Friday, 12 August 2022

Australian researchers develops hydrogel gel therapy to treat neurological ailments

20 August 2021 | News

The natural amino acid gel material acts as a gateway to facilitate the safe transfer of stem cells into the brain and restore damaged tissue by releasing a growth-enabling protein

Photo Credit: Australian National University (ANU)

Photo Credit: Australian National University (ANU)

Researchers from The Australian National University (ANU), in collaboration with The Florey Institute of Neuroscience and Mental Health, have developed a new type of hydrogel that could radically transform how we treat Parkinson's disease.
The gel also offers hope for patients who have suffered from other neurological conditions such as strokes. By putting the stem cells into a gel, they are exposed to less stress when injected into the brain and are more gently and successfully integrated. Although dopamine-related drugs are a readily used treatment for people living with Parkinson's disease, many have undesirable side effects that are exacerbated with time.

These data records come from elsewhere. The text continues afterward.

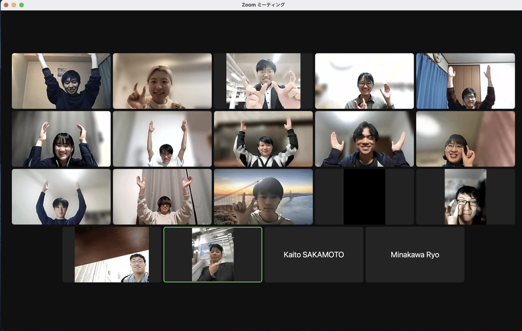The width and height of the screenshot is (522, 331).
Task: Select the smiling participant in the striped jacket
Action: click(263, 139)
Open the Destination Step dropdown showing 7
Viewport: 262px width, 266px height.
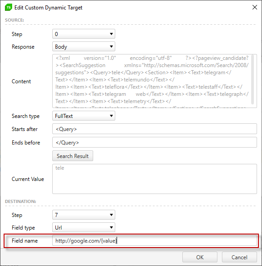point(84,215)
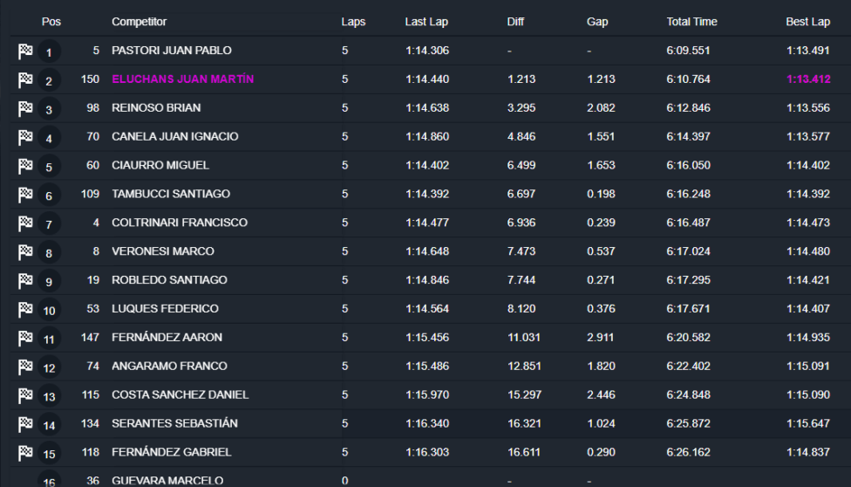Click the checkered flag for Eluchans Juan Martín
This screenshot has height=487, width=851.
tap(25, 80)

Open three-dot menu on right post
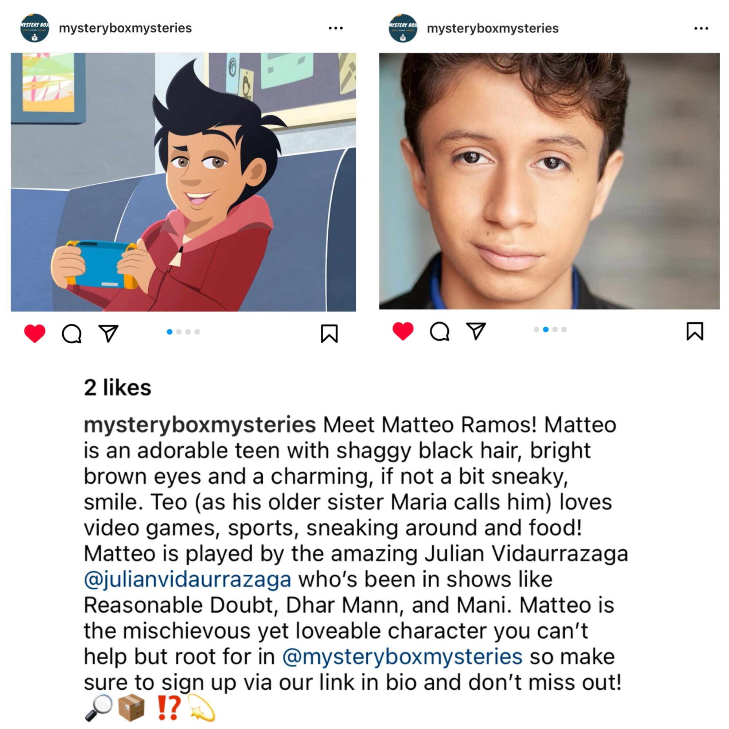coord(701,28)
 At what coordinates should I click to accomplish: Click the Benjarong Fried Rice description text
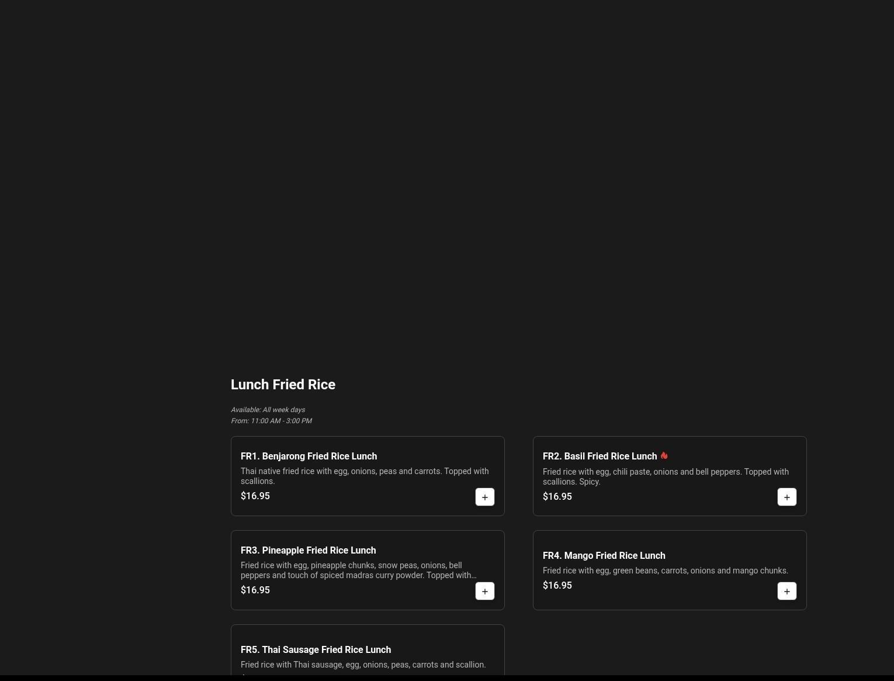[x=364, y=476]
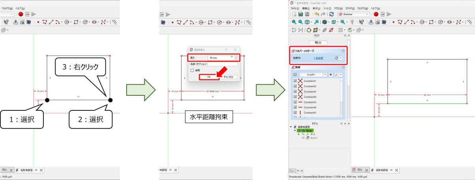Toggle the 参照 checkbox in dialog

tap(192, 70)
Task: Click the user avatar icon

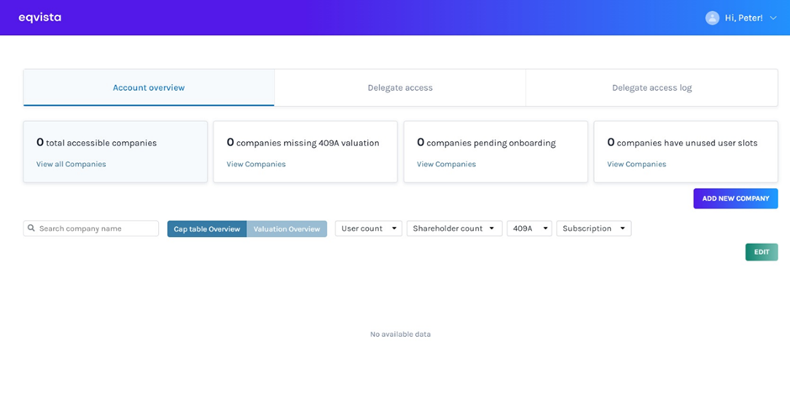Action: pos(712,18)
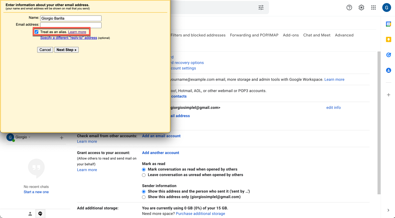The image size is (395, 218).
Task: Switch to Chat and Meet tab
Action: [317, 35]
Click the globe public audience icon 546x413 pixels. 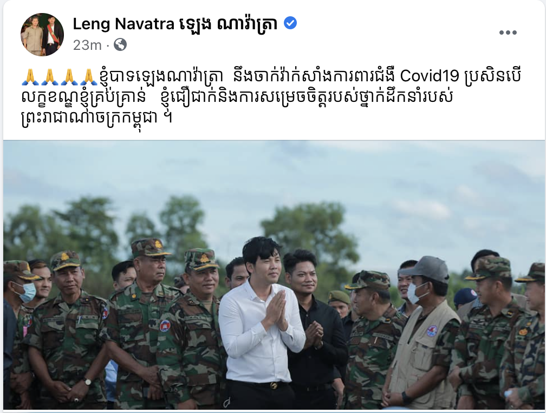click(x=120, y=44)
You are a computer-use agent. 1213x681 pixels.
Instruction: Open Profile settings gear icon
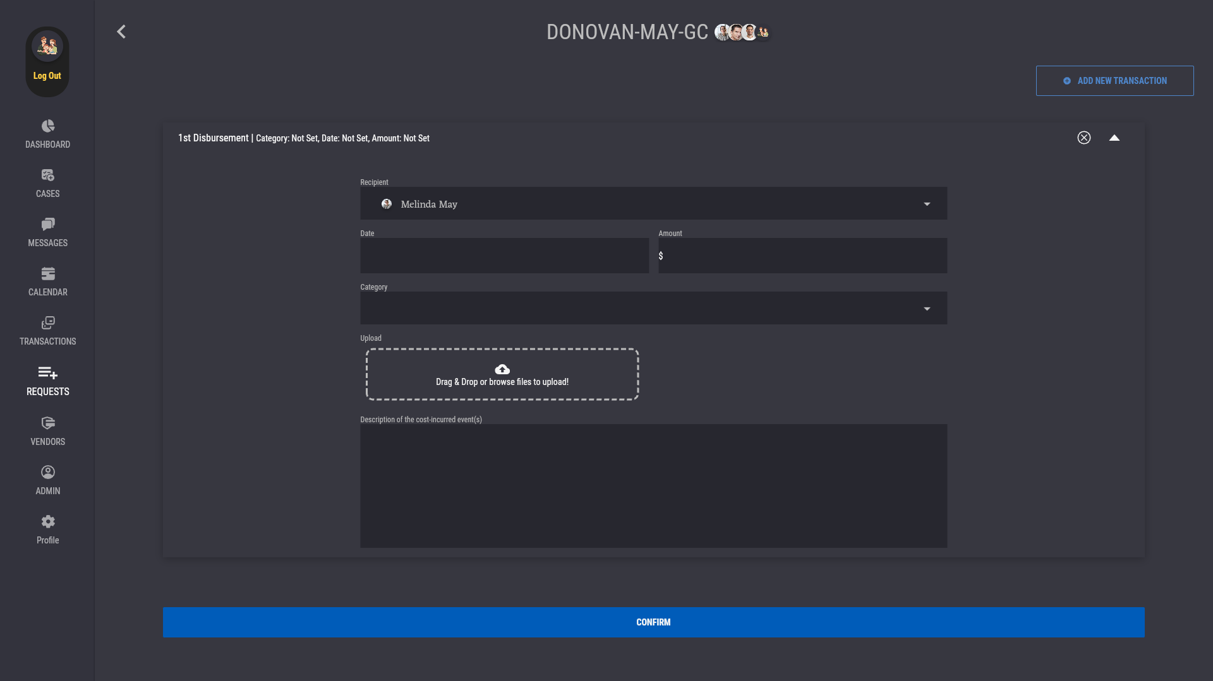tap(48, 522)
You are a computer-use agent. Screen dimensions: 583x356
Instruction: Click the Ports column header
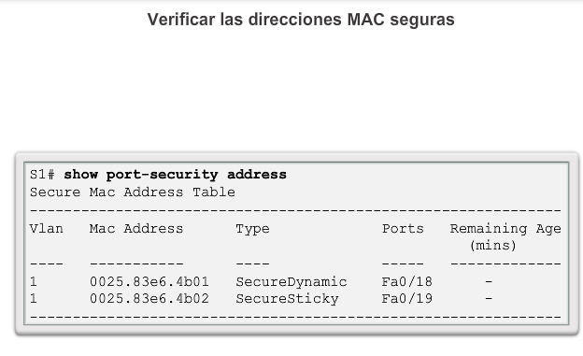tap(403, 228)
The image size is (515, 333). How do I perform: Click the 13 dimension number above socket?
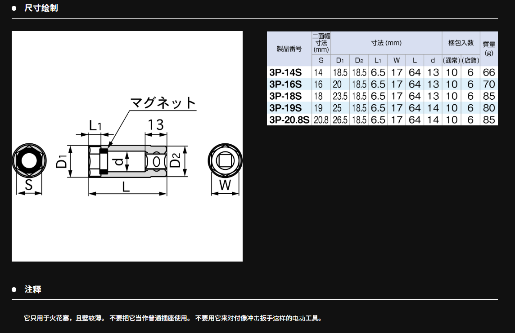155,125
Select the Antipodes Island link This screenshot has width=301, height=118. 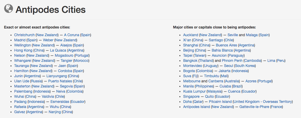(196, 107)
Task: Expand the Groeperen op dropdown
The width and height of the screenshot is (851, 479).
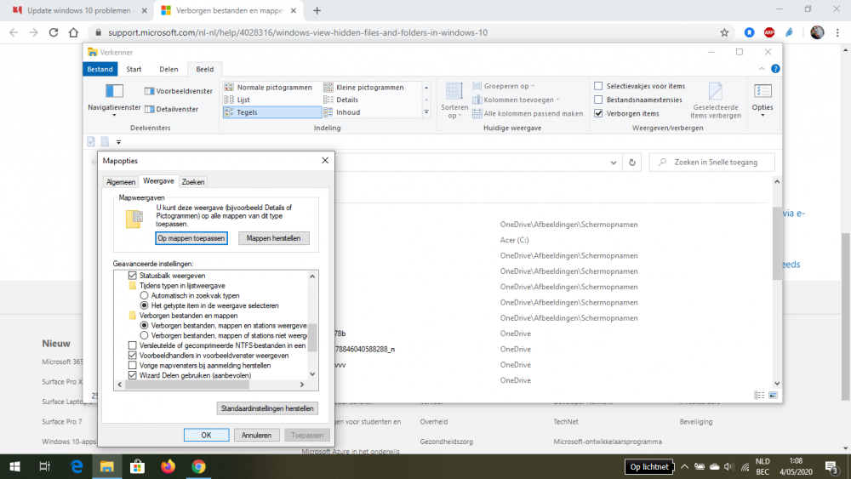Action: coord(505,86)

The new material is made from natural amino acids - the building blocks of proteins - and acts as a gateway to facilitate the safe transfer of stem cells into the brain and restore damaged tissue by releasing a growth-enabling protein called GDNF.

"When we shake or apply energy to the hydrogel, the substance turns into a liquid which allows us to inject it into the brain through a very small capillary using a needle. "Once inside the brain, the gel returns to its solid form and provides support for the stem cells to replace lost dopamine neurons" Professor David Nisbet, from the ANU John Curtin School of Medical Research (JCSMR), said.
Professor Clare Parish, Head of the Stem Cell and Neural Development Laboratory at The Florey Institute, said: "Through the use of the hydrogel technique we demonstrated increased survival of the grafted dopamine neurons and restored movement in an animal model of Parkinson's disease."
"The stem cell transplant delivered in this hydrogel on the other hand avoids many of these side effects and could provide a one-off intervention that can sustain dopamine levels for decades to come," Professor Parish said.
"The hydrogel has the potential to also treat patients who have suffered a stroke and could even be used to treat damaged knees or shoulders, following successful animal trials. When we introduced the gel technology with the stem cells we saw a huge improvement in the animals' coordinated paw movement and overall motor function recovery," adds Prof Nisbet.
The hydrogel technology is cost-effective and easy to manufacture on a mass scale, and it's hoped the treatment could soon be made available in hospitals, but it must first undergo clinical trials. The research team is checking the safety, efficacy, and regulatory approval before taking the technology into the clinic.